Authors: Changjian Shui, Mahdieh Abbasi, Louis-Émile Robitaille, Boyu Wang, Christian Gagné

IJCAI 2019 | Conference PDF | Archive PDF | Plain Text | LLM Run Details

Reproducibility Variable Result LLM Response
Research Type Experimental We assess our new algorithm empirically on several benchmarks, showing not only that we find interesting and robust task relations, but that the proposed approach outperforms the baselines, reaffirming the benefits of theoretical insight in algorithm design.
Researcher Affiliation Academia 1Universit e Laval 2University of Pennsylvania {changjian.shui.1, mahdieh.abbasi.1, louis-emile.robitaille.1}@ulaval.ca, boyuwang@seas.upenn.edu, christian.gagne@gel.ulaval.ca
Pseudocode Yes Algorithm 1 AMTNN updating algorithm
Open Source Code No The paper does not provide any explicit statement or link indicating the availability of open-source code for the described methodology.

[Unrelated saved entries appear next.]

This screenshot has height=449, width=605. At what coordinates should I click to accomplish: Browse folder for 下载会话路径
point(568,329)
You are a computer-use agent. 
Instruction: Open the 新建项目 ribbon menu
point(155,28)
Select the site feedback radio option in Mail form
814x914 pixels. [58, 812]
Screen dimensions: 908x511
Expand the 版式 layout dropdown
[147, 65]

Open Datasets Yes We first evaluate our algorithm on three benchmark datasets of digit recognition, which are datasets, MNIST, MNIST M, and SVHN. We also evaluate the proposed algorithm on Amazon reviews datasets. We extract reviews from four product categories: Books, DVD, Electronics and Kitchen appliances.
Dataset Splits No The paper mentions training and testing but does not explicitly describe a validation dataset split.

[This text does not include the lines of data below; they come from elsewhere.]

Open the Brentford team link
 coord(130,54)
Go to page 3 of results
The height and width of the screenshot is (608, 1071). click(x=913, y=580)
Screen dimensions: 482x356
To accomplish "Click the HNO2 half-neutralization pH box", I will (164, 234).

Hardware Specification No The paper does not provide specific details about the hardware (e.g., GPU/CPU models, memory specifications) used for running its experiments.
Software Dependencies No The paper does not specify any software dependencies with version numbers needed to replicate the experiment.

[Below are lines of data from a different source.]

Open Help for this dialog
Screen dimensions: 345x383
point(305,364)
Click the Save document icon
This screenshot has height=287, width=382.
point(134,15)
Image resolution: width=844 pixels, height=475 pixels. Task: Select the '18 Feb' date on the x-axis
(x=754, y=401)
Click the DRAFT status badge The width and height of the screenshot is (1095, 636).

Experiment Setup No The paper describes the general network architecture (e.g., 'Le Net-5 architecture', 'two convolutional layers', 'fully connected layers') and some training techniques ('gradient reversal', 'gradient penalty') but does not provide specific hyperparameter values (e.g., learning rate, batch size, number of epochs) or detailed system-level training configurations.